Now back to the main topic. For a long time there was a strange bug in Fraqtive that I thought was impossible to fix. As those who use it know, in Fraqtive it is possible to move and zoom around the fractal using the mouse, and when you release the mouse button, the new region of the fractal is recalculated. This works by converting the start and end position to a QTransform (which is basically a 3x3 matrix defining the offset, zoom and rotation) and calculating the relative transformation. It worked fine until a certain zoom level was reached; then it started producing weird results. I always blamed the limited precision of double numbers, though the effect could be observed a few orders of magnitude before reaching the maximum valid zoom.
Recently I debugged the entire code, including the calculations performed inside QTransform class and discovered that it performs some optimizations which cause the wrong results. The documentation mentions that QTransform performs some optimizations based on the type of the matrix. For example, if the transform includes translation only, the scale and rotation components are ignored. What the documentation doesn't mention, though, is that Qt uses fuzzy compare functions (such as qFuzzyCompare) to determine the type of the matrix.
The problem with qFuzzyCompare and it's undocumented qFuzzyIsNull counterpart is that they assume that only about 12 digits are significant in a double precision floating point number. This often makes sense, because limited precision can result in some subtle differences which cause the strict comparison operator to fail. We all know that 10 / 3 is 3.33333... and that value multiplied by 3 gives 9.99999.... In mathematics, this value is equal to 10, but for a computer, these numbers are not necessarily equal.
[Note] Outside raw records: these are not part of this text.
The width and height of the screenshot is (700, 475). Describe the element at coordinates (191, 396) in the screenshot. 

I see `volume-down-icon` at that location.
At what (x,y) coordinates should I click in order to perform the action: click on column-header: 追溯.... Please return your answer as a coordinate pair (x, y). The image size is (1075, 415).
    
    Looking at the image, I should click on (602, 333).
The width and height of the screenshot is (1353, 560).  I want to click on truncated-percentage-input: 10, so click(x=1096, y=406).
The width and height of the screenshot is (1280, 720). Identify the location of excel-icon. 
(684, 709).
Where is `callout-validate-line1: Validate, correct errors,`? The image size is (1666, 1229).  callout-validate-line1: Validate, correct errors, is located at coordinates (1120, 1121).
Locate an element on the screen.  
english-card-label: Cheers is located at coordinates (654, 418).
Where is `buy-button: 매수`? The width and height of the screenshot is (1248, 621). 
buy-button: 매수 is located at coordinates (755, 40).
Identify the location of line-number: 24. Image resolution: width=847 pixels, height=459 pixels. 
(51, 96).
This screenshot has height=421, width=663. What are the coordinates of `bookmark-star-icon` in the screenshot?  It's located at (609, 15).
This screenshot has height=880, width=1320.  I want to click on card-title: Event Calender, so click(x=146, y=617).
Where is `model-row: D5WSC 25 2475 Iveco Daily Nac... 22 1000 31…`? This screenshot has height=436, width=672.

The effect of using fuzzy comparisons is that at a zoom level higher than 12, the scale factors are considered equal to 0, so the transformation is considered non-invertible, when in fact it is. Also rotation tends to be ignored at this zoom level. The solution is not to use QTransform when high precision is required or to write custom functions which do not have these side effects. See also [#QTBUG-8557] where a similar problem is discussed.
Note that fuzzy comparisons are used not only in QTransform, but also in other classes like QMatrix4x4 and QVector3D. Some time ago I came across the a similar problem with QVector3D::normalized which caused Descend to incorrectly calculate normal vectors for the surfaces. The problem is that Descend calculates three samples that are very close to one another in order to precisely determine the normal vector. In some areas of the surface it would hit the 12 significant digit limit, so I ended up writing my own version of this function which didn't use fuzzy comparisons.